• RECORDS TO PROCESS:
□ □ □ □ □
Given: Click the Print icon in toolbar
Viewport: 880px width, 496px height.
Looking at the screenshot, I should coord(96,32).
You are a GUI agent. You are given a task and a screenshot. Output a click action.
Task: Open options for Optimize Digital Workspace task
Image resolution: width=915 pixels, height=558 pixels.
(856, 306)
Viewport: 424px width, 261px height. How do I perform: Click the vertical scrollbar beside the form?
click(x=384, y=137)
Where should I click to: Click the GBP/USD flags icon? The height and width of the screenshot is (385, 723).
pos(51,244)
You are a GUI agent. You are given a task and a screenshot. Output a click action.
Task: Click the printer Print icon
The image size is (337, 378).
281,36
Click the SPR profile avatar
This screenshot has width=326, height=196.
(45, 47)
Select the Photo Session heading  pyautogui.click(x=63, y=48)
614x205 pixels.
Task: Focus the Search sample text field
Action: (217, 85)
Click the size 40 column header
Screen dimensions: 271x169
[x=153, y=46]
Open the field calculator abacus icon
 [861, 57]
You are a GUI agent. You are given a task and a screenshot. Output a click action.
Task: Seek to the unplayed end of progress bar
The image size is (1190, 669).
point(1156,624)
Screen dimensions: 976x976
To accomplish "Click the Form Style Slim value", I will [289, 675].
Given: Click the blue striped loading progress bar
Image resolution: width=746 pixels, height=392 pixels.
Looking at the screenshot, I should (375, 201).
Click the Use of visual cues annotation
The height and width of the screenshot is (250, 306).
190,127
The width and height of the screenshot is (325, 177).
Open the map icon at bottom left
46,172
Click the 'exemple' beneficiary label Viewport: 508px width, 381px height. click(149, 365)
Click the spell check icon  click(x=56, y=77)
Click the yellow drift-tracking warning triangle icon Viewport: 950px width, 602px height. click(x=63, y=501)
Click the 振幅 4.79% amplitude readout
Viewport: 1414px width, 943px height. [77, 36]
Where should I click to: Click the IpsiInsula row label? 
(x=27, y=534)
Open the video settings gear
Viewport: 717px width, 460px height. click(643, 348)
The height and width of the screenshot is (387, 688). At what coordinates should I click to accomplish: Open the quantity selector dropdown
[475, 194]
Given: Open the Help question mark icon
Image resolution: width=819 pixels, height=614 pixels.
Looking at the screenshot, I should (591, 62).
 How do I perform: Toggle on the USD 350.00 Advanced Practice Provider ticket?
□ □ □ □ □
• AIM OF THE EXERCISE: Please rewrite the records above as a JSON list of strings, with one string for each line and no strings for blank lines.

• THE COMPLETED TASK:
[
  "Given: Click the Print icon in toolbar",
  "Viewport: 880px width, 496px height.",
  "Looking at the screenshot, I should coord(96,32).",
  "You are a GUI agent. You are given a task and a screenshot. Output a click action.",
  "Task: Open options for Optimize Digital Workspace task",
  "Image resolution: width=915 pixels, height=558 pixels.",
  "(856, 306)",
  "Viewport: 424px width, 261px height. How do I perform: Click the vertical scrollbar beside the form?",
  "click(x=384, y=137)",
  "Where should I click to: Click the GBP/USD flags icon? The height and width of the screenshot is (385, 723).",
  "pos(51,244)",
  "You are a GUI agent. You are given a task and a screenshot. Output a click action.",
  "Task: Click the printer Print icon",
  "The image size is (337, 378).",
  "281,36",
  "Click the SPR profile avatar",
  "This screenshot has width=326, height=196.",
  "(45, 47)",
  "Select the Photo Session heading  pyautogui.click(x=63, y=48)",
  "614x205 pixels.",
  "Task: Focus the Search sample text field",
  "Action: (217, 85)",
  "Click the size 40 column header",
  "Screen dimensions: 271x169",
  "[x=153, y=46]",
  "Open the field calculator abacus icon",
  " [861, 57]",
  "You are a GUI agent. You are given a task and a screenshot. Output a click action.",
  "Task: Seek to the unplayed end of progress bar",
  "The image size is (1190, 669).",
  "point(1156,624)",
  "Screen dimensions: 976x976",
  "To accomplish \"Click the Form Style Slim value\", I will [289, 675].",
  "Given: Click the blue striped loading progress bar",
  "Image resolution: width=746 pixels, height=392 pixels.",
  "Looking at the screenshot, I should (375, 201).",
  "Click the Use of visual cues annotation",
  "The height and width of the screenshot is (250, 306).",
  "190,127",
  "The width and height of the screenshot is (325, 177).",
  "Open the map icon at bottom left",
  "46,172",
  "Click the 'exemple' beneficiary label Viewport: 508px width, 381px height. click(149, 365)",
  "Click the spell check icon  click(x=56, y=77)",
  "Click the yellow drift-tracking warning triangle icon Viewport: 950px width, 602px height. click(x=63, y=501)",
  "Click the 振幅 4.79% amplitude readout",
  "Viewport: 1414px width, 943px height. [77, 36]",
  "Where should I click to: Click the IpsiInsula row label? ",
  "(x=27, y=534)",
  "Open the video settings gear",
  "Viewport: 717px width, 460px height. click(643, 348)",
  "The height and width of the screenshot is (387, 688). At what coordinates should I click to accomplish: Open the quantity selector dropdown",
  "[475, 194]",
  "Given: Open the Help question mark icon",
  "Image resolution: width=819 pixels, height=614 pixels.",
  "Looking at the screenshot, I should (591, 62).",
  " How do I perform: Toggle on the USD 350.00 Advanced Practice Provider ticket?"
]